Een veilige slaapomgeving begint met een paar eenvoudige gewoontes. Wist je dat Nederland tot de landen behoort met het laagste aantal gevallen van wiegendood? Dat is grotendeels te danken aan duidelijke adviezen, zoals je baby op de rug laten slapen en het bedje zo leeg mogelijk houden.

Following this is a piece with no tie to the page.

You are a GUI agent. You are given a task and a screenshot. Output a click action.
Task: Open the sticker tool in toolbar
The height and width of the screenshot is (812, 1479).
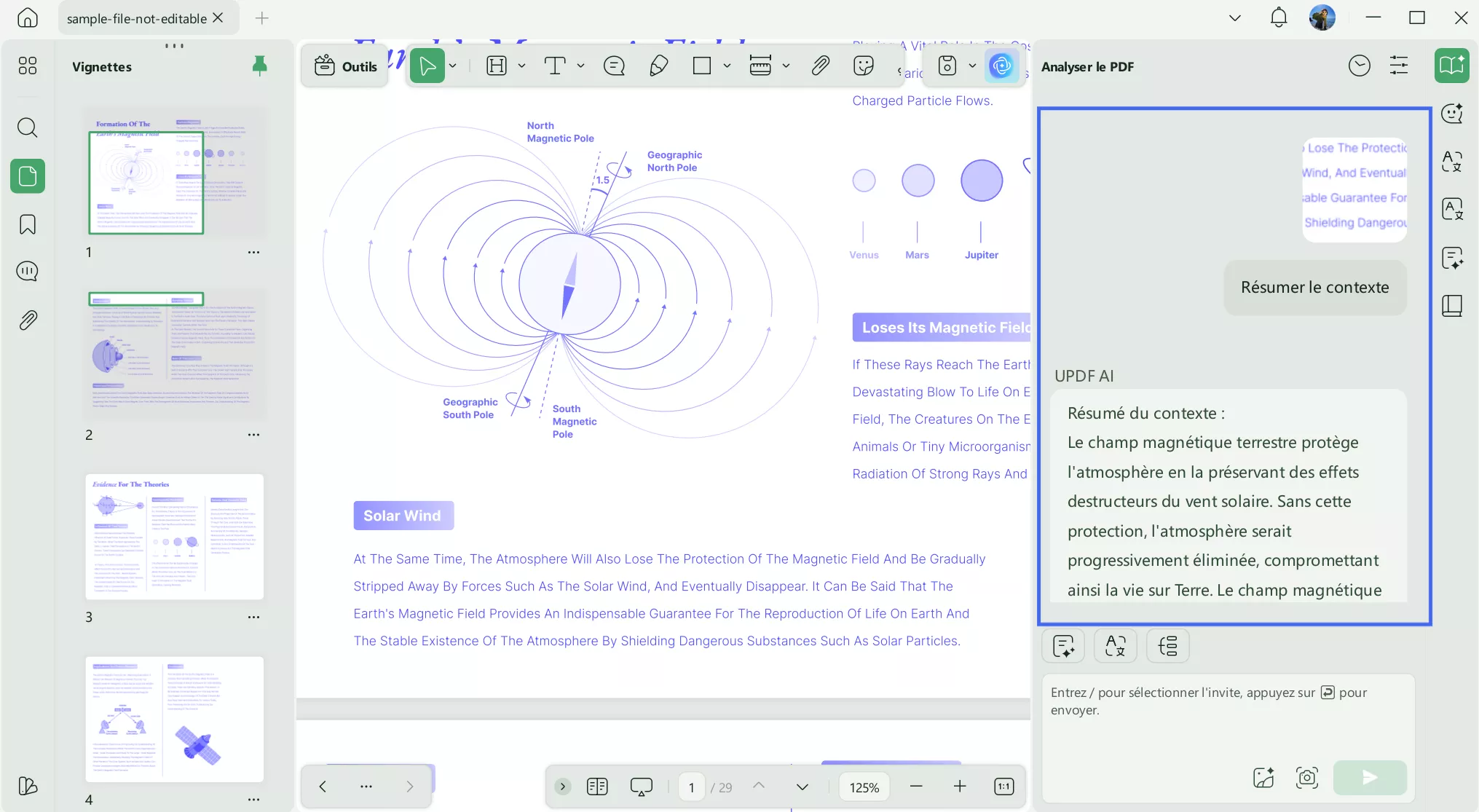click(863, 66)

Rugslapen: veilig én aanbevolen
Je baby slaapt het veiligst op de rug. Dat voorkomt dat het neusje of mondje tegen het matras komt te liggen, wat de ademhaling zou kunnen belemmeren. Maak je geen zorgen: het risico op verslikken is bij rugligging niet groter dan in andere houdingen. Wissel het hoofdje van je baby regelmatig af (links en rechts) om een voorkeurshouding en een plat hoofdje te voorkomen.
Op de buik of zij slapen wordt afgeraden totdat je kindje zelf kan omrollen. Sinds dit advies is ingevoerd, is het aantal wiegendoodgevallen sterk afgenomen. Met een babyfoon met display kun je je kindje gerust in de gaten houden terwijl hij of zij veilig op de rug slaapt. Dankzij de temperatuurweergave weet je ook meteen of het kamertje niet te warm of koud is.
Eigen bedje, eigen ruimte
Je baby slaapt het veiligst in een wiegje of ledikantje, bij voorkeur tot een maand of 6. Samen slapen in het grote bed klinkt gezellig, maar wordt bij jonge baby’s (onder de 4 maanden) afgeraden vanwege een verhoogd risico op wiegendood. Ook babynestjes zijn niet veilig in het bedje – die kunnen verstikkingsgevaar opleveren.
Zorg voor een rustige, donkere kamer met een temperatuur tussen de 16 en 20°C. Voeten die prettig aanvoelen (niet te warm, niet te koud) zijn een goede graadmeter. Een babyfoon met camera én temperatuurweergave helpt je niet alleen om je baby te zien, maar ook om de temperatuur in de kamer te checken. Wel zo’n gerust gevoel.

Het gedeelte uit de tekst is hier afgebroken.